Gênes. J’aime Gênes. 3 heures. Les murs sont marqués de mots noirs au gré des lampadaires. J’ai rejoint les hauteurs, poussé par un air presque tiède, oui, comme un petit vent d’été quand il vient de pleuvoir, quand les arbres se gorgent, et que leurs troncs comme des mâts en plein large sentent leurs feuilles se changer en voilures qui se réveillent enfin. Deux heures avant mon train pour Chiavari.
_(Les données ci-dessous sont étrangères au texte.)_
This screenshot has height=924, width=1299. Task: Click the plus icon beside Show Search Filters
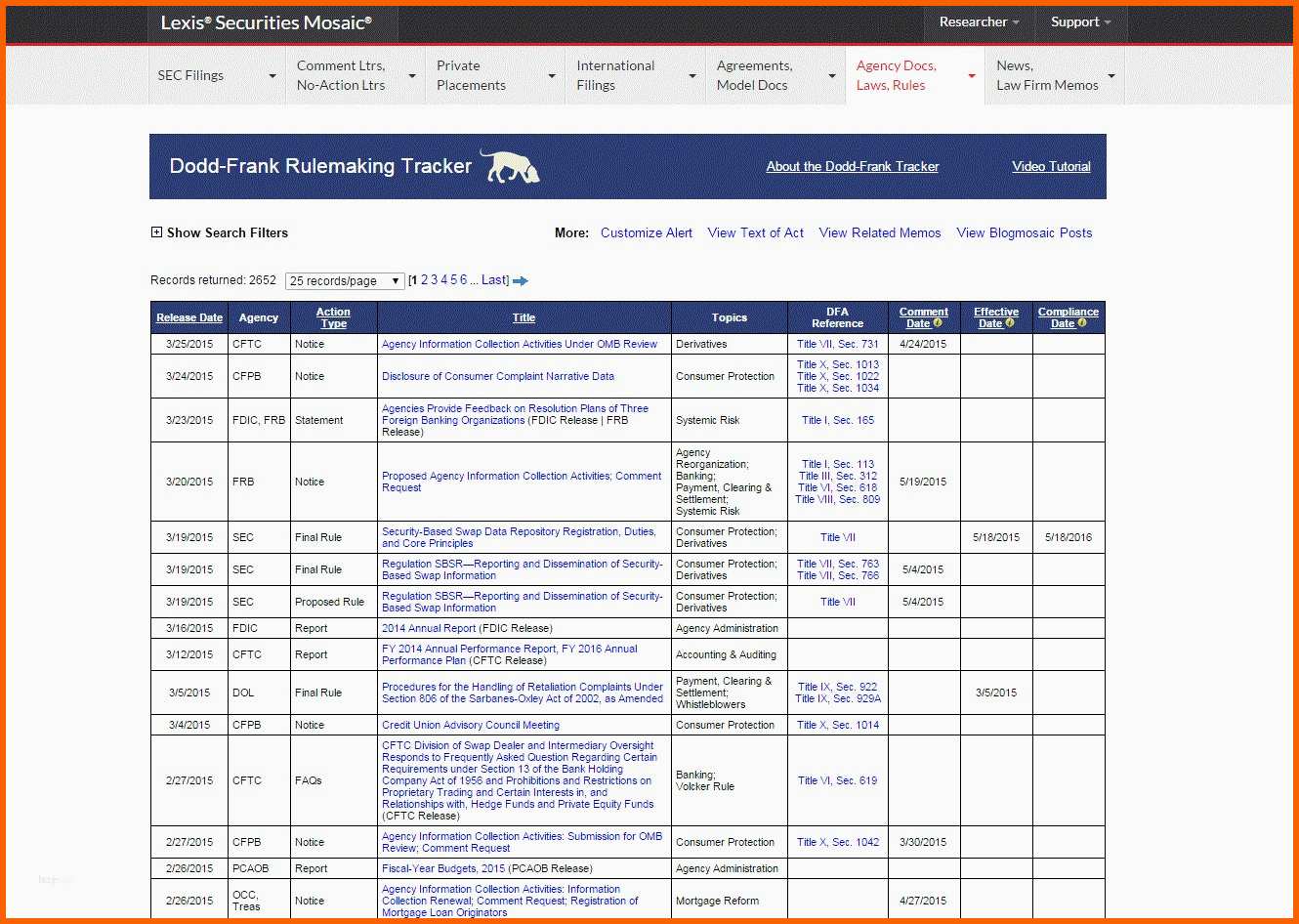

Je suis un petit chemin à peine éclairé. Ça sent la figue. L’été s’en va enfin peut-être. J’aurais peur d’être là, comme j’ai peur un peu de mon pas sur le dallage en briques que j’ai connu sous le soleil et qui marque le milieu du chemin, peur de mon corps qui résonne, de mon manteau qui crisse en suivant le mouvement de mes épaules, si je ne savais pas précisément ce que je fais ici. Peur qu’on m’attrape par derrière dans un creux de lumière, avec le frou-frou du vent complice. Je suis, à lire une affiche jaune, dans le quartier de PALESTRA. Je jette un regard salin en arrière. Un morceau de ville s’ouvre, à peine. Le vent se tait par longs moments, sauf dans quelques cimes trop hautes. En fait, il fait quand même froid.
Voici la fin du petit chemin. J’atterris sur le Corso FIRENZE, et les cimes de pins sont aussi noires que le jour est loin. Les murs gris ont l’air si vieux parfois qu’on dirait des écorces poussées dans un sens horizontal. Le merle éclabousse la nuit de son cri qui chante comme un cours d’eau. Il ne voit pas encore le jour ; il n’y a pas encore de jour. Et il chante, comme au spectacle, parfaitement à sa place, et je l’entendais déjà en banlieue, petit, quand le jour se levait et que je voulais déjà sortir. Demi-tour. Surveille l’heure. J’écoute les choses sonner dans la nuit seule. C’est un volet qu’on essaye d’ouvrir, une voix dans les immeubles de l’autre côté de la rue qui ne s’est pas encore couchée, une devanture forcée par des mains qui n’en sont pas. L’air règne au milieu de la fausse lumière. La ville est à moi, vous qui dormez ; le froid est à moi. Le son des conduits d’aération ; le pavé que je froisse avec ma semelle un peu sale, couleur de chat gris. Je sais où je suis. Je reconnais, maintenant, ces endroits où j’avais marché, où j’avais chaud, ou j’étais monté ; j’ai reconnu de loin, rien qu’au bruit, le début du tunnel de la GALLERIA GIUSEPPE GARIBALDI ; je me suis rappelé que si je montais plus haut, par ici, j’apercevrais, à mesure, la végétation adossée aux murs, le grand escalier qui ouvre les quartiers résidentiels.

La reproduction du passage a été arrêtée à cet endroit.